Task description. Copy out everything in the listing from its first line down to the line containing "Action: 347,1069", instructions included, and increase every click coordinate by 77.
########
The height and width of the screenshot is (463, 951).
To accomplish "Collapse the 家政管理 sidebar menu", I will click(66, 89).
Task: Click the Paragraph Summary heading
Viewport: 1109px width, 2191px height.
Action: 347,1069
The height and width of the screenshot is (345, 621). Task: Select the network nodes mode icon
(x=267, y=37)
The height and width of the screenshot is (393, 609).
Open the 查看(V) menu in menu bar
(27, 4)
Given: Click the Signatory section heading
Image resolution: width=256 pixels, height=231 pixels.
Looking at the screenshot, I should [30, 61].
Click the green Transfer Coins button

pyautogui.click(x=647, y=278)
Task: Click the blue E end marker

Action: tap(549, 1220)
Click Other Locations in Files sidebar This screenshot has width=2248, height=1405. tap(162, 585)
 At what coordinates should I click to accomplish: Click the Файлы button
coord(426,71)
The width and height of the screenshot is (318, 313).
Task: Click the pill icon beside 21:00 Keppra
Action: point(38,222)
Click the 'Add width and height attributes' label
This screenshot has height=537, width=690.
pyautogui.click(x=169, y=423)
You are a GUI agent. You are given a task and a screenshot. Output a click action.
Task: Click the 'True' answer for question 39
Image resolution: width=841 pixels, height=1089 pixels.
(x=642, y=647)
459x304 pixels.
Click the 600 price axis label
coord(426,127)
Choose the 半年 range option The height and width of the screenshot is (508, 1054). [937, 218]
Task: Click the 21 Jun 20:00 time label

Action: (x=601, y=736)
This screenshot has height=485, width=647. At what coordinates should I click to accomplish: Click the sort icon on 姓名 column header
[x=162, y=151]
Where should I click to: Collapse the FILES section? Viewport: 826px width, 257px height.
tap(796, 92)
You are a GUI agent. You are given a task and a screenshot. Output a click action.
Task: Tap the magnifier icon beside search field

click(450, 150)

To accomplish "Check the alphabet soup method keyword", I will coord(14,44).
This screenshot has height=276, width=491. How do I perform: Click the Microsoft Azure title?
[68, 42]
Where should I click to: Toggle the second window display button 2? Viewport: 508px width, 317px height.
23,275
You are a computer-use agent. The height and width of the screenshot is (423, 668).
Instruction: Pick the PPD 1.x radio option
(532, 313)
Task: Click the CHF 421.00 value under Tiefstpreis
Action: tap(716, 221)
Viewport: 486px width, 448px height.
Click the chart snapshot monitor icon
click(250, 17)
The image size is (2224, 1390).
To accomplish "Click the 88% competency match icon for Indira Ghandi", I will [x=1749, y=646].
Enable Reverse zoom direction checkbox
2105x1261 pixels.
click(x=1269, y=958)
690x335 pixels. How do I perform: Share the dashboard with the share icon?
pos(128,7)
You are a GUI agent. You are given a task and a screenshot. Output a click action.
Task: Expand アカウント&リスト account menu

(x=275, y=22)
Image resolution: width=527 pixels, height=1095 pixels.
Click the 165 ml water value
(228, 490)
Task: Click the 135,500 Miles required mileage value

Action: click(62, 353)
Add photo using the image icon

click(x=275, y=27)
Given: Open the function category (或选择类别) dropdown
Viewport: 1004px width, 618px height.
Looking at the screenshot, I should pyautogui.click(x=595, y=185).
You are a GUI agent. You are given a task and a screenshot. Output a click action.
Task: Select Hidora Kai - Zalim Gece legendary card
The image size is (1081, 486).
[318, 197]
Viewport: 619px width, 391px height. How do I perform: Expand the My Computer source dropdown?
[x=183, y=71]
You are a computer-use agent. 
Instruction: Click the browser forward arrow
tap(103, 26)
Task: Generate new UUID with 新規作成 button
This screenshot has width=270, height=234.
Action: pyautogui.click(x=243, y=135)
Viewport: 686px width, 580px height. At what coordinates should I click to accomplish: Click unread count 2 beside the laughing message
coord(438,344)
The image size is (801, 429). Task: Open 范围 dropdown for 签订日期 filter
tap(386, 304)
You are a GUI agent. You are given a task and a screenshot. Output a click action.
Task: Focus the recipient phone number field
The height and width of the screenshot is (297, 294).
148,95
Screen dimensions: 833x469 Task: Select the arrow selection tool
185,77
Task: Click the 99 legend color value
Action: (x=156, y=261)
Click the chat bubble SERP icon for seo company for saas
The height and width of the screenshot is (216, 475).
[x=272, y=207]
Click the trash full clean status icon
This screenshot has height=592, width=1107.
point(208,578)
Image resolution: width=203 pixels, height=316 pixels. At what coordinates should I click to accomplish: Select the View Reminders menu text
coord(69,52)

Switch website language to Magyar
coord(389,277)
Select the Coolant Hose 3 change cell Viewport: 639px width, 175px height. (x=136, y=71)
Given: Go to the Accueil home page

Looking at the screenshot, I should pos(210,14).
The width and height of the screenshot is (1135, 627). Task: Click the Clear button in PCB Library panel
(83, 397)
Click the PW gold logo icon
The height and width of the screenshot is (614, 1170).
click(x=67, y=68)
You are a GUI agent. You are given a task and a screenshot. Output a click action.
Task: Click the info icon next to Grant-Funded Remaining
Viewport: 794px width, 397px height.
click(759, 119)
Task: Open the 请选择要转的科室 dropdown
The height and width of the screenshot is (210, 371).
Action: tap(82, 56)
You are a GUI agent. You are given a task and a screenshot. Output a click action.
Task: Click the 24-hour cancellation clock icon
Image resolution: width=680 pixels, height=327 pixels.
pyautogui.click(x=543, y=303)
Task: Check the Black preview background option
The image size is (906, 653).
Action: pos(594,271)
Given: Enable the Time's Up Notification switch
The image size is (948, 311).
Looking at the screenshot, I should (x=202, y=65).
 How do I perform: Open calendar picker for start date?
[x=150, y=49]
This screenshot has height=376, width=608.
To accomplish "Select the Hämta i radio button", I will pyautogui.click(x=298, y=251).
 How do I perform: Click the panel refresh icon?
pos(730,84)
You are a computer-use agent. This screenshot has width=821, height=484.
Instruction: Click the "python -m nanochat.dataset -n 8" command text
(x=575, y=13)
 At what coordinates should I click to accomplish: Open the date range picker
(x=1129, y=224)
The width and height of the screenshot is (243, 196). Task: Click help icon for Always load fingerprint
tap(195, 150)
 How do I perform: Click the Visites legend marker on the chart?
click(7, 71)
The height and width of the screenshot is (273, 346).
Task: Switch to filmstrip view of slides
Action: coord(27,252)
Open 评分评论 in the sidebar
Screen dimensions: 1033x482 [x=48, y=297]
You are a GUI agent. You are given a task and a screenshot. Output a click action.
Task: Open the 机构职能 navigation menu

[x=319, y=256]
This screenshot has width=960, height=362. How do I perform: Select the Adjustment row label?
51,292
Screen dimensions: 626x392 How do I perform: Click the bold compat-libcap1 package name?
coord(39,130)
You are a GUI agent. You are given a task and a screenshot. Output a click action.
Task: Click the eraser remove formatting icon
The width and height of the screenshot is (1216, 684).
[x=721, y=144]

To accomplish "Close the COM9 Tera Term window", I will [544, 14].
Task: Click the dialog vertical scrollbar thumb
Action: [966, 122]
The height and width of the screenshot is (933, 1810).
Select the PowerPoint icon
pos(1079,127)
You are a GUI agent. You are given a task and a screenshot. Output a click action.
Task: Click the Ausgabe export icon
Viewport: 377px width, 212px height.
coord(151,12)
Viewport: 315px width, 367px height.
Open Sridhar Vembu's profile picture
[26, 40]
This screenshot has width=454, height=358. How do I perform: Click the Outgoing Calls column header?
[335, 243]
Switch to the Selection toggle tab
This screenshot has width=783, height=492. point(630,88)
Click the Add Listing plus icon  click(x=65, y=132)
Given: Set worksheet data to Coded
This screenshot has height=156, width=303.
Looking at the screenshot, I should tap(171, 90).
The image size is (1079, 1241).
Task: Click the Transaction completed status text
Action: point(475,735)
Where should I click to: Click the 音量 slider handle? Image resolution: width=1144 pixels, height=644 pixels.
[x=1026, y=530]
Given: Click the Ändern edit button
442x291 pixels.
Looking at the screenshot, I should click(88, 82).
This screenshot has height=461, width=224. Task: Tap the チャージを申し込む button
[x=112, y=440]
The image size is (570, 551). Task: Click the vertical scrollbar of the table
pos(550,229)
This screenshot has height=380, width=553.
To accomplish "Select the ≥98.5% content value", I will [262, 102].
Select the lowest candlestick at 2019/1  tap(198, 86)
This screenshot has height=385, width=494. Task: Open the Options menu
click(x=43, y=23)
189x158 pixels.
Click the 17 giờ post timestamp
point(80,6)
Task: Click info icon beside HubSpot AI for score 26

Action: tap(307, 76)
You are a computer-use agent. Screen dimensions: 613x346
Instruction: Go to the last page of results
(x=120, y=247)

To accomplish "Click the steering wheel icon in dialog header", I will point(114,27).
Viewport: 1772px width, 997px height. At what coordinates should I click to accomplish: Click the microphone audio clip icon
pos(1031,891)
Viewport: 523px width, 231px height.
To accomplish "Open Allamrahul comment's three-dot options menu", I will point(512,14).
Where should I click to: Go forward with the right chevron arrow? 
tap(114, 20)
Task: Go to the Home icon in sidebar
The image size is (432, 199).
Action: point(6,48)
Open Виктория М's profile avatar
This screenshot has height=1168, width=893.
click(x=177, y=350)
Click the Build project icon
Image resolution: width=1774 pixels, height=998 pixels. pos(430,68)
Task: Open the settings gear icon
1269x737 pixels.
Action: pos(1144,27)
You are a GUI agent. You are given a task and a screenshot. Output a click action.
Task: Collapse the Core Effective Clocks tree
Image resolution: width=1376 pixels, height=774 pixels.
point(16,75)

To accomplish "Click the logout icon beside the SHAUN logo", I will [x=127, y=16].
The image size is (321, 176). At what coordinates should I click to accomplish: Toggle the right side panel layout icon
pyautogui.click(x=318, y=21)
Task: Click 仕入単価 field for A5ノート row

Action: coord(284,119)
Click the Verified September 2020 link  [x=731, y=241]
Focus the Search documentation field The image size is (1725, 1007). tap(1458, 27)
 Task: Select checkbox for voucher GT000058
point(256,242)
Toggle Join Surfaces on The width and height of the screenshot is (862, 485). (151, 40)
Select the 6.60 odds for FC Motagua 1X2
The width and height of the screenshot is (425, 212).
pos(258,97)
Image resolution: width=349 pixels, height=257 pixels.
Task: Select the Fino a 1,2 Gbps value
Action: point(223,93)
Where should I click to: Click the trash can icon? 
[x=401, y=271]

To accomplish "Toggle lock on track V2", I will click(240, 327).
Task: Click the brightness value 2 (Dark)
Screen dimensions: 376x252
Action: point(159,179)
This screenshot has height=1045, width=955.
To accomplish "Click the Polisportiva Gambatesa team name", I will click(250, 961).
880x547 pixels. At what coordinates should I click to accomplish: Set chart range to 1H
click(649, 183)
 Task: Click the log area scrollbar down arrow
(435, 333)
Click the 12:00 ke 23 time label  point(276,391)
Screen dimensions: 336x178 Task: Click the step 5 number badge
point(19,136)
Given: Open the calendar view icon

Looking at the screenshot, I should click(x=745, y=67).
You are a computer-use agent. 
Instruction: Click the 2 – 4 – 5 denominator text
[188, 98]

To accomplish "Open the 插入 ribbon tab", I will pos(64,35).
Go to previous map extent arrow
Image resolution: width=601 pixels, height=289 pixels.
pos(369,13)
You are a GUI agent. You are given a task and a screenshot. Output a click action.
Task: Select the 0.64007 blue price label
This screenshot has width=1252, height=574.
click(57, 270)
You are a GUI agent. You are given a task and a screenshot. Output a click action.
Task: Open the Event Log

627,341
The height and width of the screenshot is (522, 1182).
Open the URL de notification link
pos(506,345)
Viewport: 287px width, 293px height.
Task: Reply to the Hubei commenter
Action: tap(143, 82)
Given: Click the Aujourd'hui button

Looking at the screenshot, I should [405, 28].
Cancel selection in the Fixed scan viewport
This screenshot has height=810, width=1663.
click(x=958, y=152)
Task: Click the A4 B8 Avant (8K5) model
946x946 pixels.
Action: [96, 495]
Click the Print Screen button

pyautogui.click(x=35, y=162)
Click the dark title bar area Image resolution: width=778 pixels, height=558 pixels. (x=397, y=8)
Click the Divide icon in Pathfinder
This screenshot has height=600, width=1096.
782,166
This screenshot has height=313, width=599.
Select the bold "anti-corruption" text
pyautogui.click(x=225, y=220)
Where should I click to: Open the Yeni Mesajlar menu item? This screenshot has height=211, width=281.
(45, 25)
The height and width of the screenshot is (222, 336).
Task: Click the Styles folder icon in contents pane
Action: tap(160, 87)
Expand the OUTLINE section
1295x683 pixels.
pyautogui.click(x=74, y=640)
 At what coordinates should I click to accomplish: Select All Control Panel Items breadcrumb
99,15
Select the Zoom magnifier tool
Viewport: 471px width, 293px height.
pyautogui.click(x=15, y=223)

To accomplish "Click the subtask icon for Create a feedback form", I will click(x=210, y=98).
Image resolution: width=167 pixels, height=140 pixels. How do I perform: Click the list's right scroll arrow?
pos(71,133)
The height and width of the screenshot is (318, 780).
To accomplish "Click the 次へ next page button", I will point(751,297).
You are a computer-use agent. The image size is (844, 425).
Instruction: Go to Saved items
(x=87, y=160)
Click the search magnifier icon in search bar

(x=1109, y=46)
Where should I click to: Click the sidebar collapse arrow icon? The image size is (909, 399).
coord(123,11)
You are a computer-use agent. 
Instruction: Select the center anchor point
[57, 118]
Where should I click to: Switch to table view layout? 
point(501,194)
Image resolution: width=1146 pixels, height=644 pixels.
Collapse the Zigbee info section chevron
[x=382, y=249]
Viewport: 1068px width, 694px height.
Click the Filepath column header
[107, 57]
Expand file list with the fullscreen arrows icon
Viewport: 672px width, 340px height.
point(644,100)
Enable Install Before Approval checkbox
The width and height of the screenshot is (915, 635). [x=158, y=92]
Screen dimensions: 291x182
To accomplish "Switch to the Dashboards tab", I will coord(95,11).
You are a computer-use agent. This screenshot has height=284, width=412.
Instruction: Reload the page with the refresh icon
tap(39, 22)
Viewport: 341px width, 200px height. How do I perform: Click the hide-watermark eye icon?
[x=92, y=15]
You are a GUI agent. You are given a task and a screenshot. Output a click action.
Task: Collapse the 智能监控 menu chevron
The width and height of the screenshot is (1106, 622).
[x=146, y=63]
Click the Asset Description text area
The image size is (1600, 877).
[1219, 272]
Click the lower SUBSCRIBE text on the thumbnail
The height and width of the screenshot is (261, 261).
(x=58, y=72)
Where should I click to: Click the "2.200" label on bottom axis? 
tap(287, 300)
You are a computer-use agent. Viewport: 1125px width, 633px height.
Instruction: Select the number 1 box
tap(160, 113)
########
Solution.
The height and width of the screenshot is (463, 951).
To accomplish "Collapse the 家政管理 sidebar menu", I will click(143, 166).
Task: Click the Paragraph Summary heading
Viewport: 1109px width, 2191px height.
Action: 424,1146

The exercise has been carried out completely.